Tuesday, April 21, 2009

I can't drive 55




These days, I've really had to work at being good. Actually dating boys instead of just doing the dirty, then cyyyya!

I haven't had any successful dates, maybe it's me. Maybe it's the cars I'm test driving. If a date is a test drive, then my version of casual sex is like renting a car.

Let me explain.

First, I pick a car that looks good. I'm not worrying about mileage, flood damage, or any nonsense like that. I pick the first thing that is shiny, attractive, and no visible duct tape.
Plus, there's the chance that one of your friends might see you while you're...um, renting this car. And you can't let it get around that your preferred mode of transportation is this. It looks more like something you want to wipe a booger on, than something to bang bodies with.




Second, take the insurance (a.k.a. condoms. Or pulling out, if that's what you're into. Just kidding). It may look great, but sometimes cars have been to places that a carwash just can't cure.

Once you hop into that beauty, all systems go, drive it like you stole it. Think of it as a joyride, the legal kind. Best part? You don't have to gas it up when you're through. Shampoo, rinse, repeat.

Some of the cars I've rented:







The Hummer. It's big, it's shiny, it's fun. I actually liked this one quite a bit. I had decided maybe to move past just the renting part of it, into the land of lease with option to buy. The only thing that stopped me was that this one was ill-equipped for me. Let's just say, I was looking for a full meal, and this one offered up only an appetizer.








The Vespa. I'd always wondered what it'd be like to pilot one of these. They're not really a rental type, although that's what I had in mind. They're socially conscious/get good gas mileage/like bands you've (and by 'you', I mean me) never heard of. They could probably run off of tofu, and the Indigo Girls.
I also found out that being with one of these is like being alone, without even a dildo for comfort. Also, the Vespa I knew had little to no sense of humor.
I made the crack "Just because you don't eat meat, doesn't mean you can't eat tuna", and that was pretty much it. The Vegetarian Vespa went its way, and I went mine.
After all the bean sprouts, love beads, and nights of no carnal knowledge, I went for the next car on my list.



The Big Ass Truck. After the bloodlessness of the Vespa, I was badly in need of testosterone. You can practically smell the blood of the innocent pouring from this one.

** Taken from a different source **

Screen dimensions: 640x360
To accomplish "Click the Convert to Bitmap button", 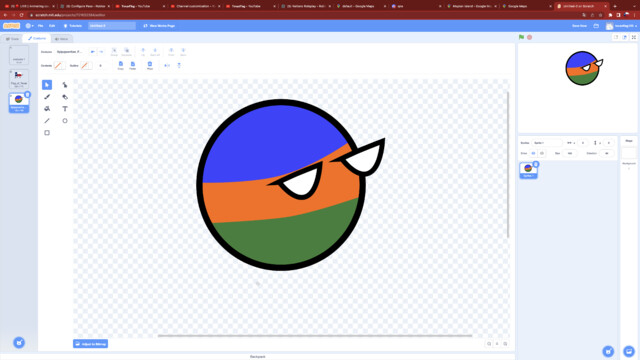I will click(x=91, y=344).
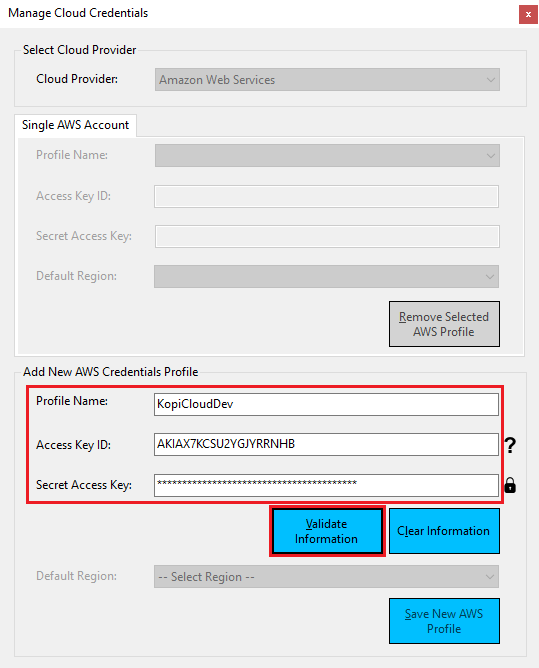Click the Clear Information button
Image resolution: width=539 pixels, height=668 pixels.
pos(444,531)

After all that testosterone, I settled down a little, and one day, as I was toying with the idea of a new car renting experience, I ran across this:







Yes, ladies and gentlemen, that's a 13 on that odometer. Which means, it was as pure as the driven snow.
There's just something about 'renting' a car that hasn't been off the lot. No one's really ever got it up to 65, nobody's ever seen what it can do. Let me tell you, that car gave me the ride of my life. What it lacked in...miles driven, it made up for in..horsepower!




And this last one was purely as a "I need it for my collection".

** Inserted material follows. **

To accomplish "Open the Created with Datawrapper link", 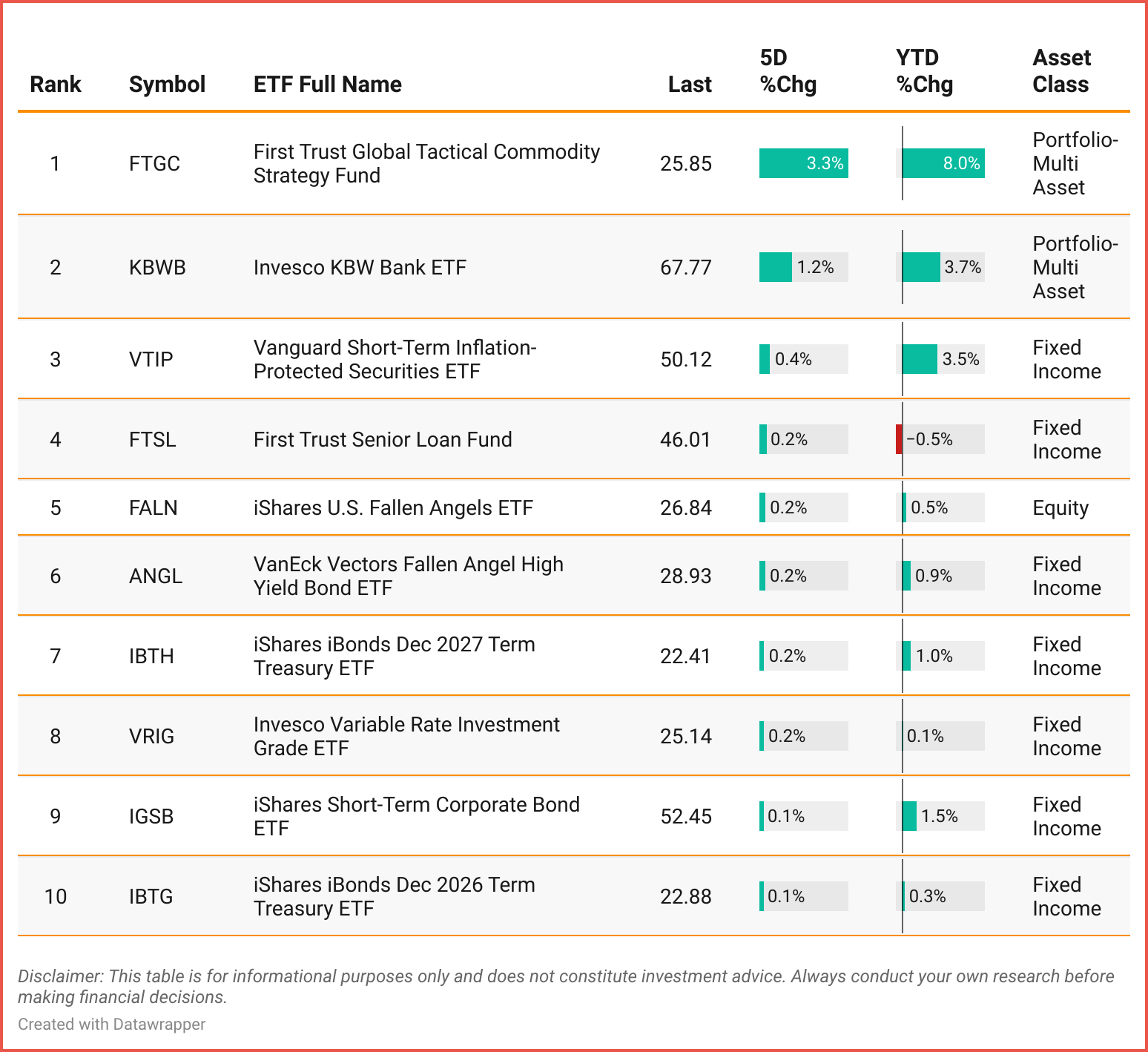I will coord(111,1025).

The Vintage Classic. It had been places, driven miles, and been around a lot longer than I had. This one could show me a thing or two. I was excited, thinking of the experience, the knowledge, the lessons it could teach me.... But, there's a reason why a classic is a classic. It's meant to be admired, not driven. If I had my way, I probably wouldn've broken the stick shift off with my...enthusiasm.

4 comments:

NWO said...

Hahahahaha, most clever! And lots of insights!

All of this time I assumed it was the fuel injection that caught your attention!

Alyson said...

I never knew you were such a car fanatic!

I second NWO. Very funny & clever...but I'd expect nothing less from The Sal!

Alyson said...

P.S. - Vienna sausages....shudder.

Anonymous said...

Oh honey...the appetizer you speak of...reminds me of my ex husband.